Pakistan v England: Jonathan Agnew column

Matt Prior (centre) is bowled by Abdur Rehman (left)

The first day of the third Test between England and Pakistan was one of the most remarkable I have ever seen.

There were perfectly good batting conditions, a benign pitch and the ball behaved itself, yet, somehow, there are gremlins in the batsmen's minds.

The bowlers have dominated the series and that has affected the confidence of both sides.

The Decision Review System has clearly got into the mind of England's batsmen. They are wondering how to keep their pads out of the way in order to play with the bat. The problem with that is they aren't sure which way the ball is spinning.

It is absolutely not the case that the pitch has played a part in the number of wickets that fell. I have been asked if this was the pitch on which they played the first Test, but it isn't.

I looked at it on Thursday and it looked to be a lovely, hard, true pitch. It has turned a little, but nothing devastating.

The poor batting is simply down to mind games, and so much of cricket is played in the mind.
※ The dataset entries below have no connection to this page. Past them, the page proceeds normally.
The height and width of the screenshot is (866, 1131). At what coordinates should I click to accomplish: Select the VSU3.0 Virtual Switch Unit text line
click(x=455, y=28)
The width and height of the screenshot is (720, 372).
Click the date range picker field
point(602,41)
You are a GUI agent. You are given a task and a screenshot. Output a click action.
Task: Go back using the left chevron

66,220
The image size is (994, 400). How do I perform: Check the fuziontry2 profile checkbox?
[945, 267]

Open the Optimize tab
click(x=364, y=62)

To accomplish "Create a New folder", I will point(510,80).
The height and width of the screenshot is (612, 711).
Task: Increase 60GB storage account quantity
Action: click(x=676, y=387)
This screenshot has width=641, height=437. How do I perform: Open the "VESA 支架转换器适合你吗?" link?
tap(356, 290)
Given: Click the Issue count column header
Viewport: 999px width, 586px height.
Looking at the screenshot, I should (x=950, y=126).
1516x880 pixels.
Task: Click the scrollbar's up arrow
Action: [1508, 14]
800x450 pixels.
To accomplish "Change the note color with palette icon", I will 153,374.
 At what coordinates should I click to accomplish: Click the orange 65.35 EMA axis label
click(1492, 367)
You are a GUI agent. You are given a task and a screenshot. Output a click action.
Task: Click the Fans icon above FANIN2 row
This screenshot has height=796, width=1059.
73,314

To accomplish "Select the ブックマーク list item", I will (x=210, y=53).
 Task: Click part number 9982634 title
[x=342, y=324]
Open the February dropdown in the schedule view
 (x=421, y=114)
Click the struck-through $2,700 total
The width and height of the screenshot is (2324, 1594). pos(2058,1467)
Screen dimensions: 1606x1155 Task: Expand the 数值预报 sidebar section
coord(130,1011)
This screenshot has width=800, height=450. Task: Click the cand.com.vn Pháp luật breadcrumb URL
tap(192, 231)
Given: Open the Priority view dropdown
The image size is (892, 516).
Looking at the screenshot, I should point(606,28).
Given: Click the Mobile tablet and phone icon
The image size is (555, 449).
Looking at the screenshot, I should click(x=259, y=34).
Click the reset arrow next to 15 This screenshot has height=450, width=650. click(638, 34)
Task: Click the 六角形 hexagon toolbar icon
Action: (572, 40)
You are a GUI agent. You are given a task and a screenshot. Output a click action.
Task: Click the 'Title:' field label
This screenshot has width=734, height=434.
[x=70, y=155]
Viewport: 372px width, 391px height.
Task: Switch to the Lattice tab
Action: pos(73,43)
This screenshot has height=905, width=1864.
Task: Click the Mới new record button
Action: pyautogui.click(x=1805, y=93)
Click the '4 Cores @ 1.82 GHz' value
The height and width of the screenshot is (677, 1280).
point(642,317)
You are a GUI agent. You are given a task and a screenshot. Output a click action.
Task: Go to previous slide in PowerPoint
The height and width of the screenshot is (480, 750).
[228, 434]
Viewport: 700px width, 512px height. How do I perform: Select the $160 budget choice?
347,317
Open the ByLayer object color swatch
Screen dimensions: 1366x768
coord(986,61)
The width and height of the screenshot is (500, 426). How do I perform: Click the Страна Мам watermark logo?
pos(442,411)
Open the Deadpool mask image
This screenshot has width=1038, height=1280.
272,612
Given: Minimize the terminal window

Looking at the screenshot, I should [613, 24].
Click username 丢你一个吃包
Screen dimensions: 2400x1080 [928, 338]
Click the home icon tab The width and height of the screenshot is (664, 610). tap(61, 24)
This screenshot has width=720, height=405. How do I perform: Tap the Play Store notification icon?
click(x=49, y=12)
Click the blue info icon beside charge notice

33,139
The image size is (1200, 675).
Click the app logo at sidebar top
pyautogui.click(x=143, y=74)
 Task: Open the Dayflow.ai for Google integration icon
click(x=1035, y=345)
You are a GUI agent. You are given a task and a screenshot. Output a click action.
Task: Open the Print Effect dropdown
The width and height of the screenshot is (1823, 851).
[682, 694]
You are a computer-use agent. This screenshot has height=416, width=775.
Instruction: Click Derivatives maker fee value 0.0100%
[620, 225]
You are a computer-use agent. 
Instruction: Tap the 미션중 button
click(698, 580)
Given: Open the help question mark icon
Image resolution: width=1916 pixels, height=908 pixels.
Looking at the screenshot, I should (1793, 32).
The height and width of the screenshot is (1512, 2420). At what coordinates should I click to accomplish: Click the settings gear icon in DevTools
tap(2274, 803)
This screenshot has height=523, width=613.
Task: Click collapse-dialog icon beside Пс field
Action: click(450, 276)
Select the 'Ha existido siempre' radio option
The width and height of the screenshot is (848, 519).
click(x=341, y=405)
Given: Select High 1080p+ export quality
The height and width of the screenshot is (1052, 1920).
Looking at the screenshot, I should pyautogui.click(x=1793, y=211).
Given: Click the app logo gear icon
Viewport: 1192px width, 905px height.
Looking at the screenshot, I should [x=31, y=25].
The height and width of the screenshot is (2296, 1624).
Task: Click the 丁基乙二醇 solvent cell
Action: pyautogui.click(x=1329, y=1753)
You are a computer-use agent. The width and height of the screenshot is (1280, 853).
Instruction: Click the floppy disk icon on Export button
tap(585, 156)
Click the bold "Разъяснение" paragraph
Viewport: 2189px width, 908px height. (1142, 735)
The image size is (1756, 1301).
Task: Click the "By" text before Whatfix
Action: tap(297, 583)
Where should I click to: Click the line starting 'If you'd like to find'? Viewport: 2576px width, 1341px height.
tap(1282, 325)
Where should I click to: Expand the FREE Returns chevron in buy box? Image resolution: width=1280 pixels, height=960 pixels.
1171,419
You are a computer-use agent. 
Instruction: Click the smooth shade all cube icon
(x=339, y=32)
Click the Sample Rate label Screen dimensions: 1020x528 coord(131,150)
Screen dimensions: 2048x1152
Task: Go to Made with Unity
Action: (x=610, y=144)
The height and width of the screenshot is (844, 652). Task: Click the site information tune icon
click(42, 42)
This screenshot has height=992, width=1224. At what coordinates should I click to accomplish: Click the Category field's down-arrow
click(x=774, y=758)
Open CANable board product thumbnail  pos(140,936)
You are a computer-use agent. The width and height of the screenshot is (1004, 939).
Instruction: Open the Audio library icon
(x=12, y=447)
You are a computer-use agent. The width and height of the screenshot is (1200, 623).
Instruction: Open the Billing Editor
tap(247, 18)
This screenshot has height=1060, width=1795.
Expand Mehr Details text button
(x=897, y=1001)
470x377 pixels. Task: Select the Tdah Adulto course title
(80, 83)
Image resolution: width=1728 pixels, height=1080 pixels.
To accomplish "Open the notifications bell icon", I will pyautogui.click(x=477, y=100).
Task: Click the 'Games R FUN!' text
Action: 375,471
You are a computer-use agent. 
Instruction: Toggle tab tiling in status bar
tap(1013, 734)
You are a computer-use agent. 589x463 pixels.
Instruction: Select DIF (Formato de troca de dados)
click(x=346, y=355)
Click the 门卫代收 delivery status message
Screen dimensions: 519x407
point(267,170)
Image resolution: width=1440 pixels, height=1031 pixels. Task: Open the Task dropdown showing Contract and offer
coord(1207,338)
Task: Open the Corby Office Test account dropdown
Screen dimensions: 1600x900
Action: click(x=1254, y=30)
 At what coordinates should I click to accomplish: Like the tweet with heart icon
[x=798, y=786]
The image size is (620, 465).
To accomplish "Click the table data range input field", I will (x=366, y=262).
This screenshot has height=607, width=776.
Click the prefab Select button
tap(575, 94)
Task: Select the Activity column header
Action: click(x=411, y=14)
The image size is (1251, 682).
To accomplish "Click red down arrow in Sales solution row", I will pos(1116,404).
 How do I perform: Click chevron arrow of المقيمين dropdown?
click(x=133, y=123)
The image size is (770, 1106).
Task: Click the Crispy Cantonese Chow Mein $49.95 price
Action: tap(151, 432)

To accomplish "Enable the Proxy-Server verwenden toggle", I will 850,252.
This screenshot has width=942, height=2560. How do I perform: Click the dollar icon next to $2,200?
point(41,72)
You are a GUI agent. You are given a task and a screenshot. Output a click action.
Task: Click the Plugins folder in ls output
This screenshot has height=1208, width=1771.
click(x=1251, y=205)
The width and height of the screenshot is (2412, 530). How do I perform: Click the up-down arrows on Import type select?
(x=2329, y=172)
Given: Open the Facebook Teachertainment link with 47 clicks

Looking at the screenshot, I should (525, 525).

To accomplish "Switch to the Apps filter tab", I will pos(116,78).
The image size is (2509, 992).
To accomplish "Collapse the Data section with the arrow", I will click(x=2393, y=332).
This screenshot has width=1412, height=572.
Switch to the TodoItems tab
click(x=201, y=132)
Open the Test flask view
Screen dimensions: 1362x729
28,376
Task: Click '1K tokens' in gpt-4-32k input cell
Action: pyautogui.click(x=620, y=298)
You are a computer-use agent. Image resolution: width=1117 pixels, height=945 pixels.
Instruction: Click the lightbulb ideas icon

When you lose your confidence, the result is low scores.

It is merely coincidental that both sets of batsmen are so low on confidence. Footwork is tentative, straight balls are being missed. As Geoffrey Boycott would say, "their minds are scrambled".

A big contributor to this is DRS. In the days before it, you could offer a pad as a second line of defence and you would be safe. I'm not saying that is the right way, but it is the way a lot of batsmen were given not out as a result.

Old spin-bowling friends of mine would lament it and wonder if they would ever get an lbw decision.

Now, there is a very different mindset. Umpires are being encouraged to make bolder decisions than they did before, and are giving more batsmen out. Not only that, they are being backed up by the technology. The days of playing with the pad are gone.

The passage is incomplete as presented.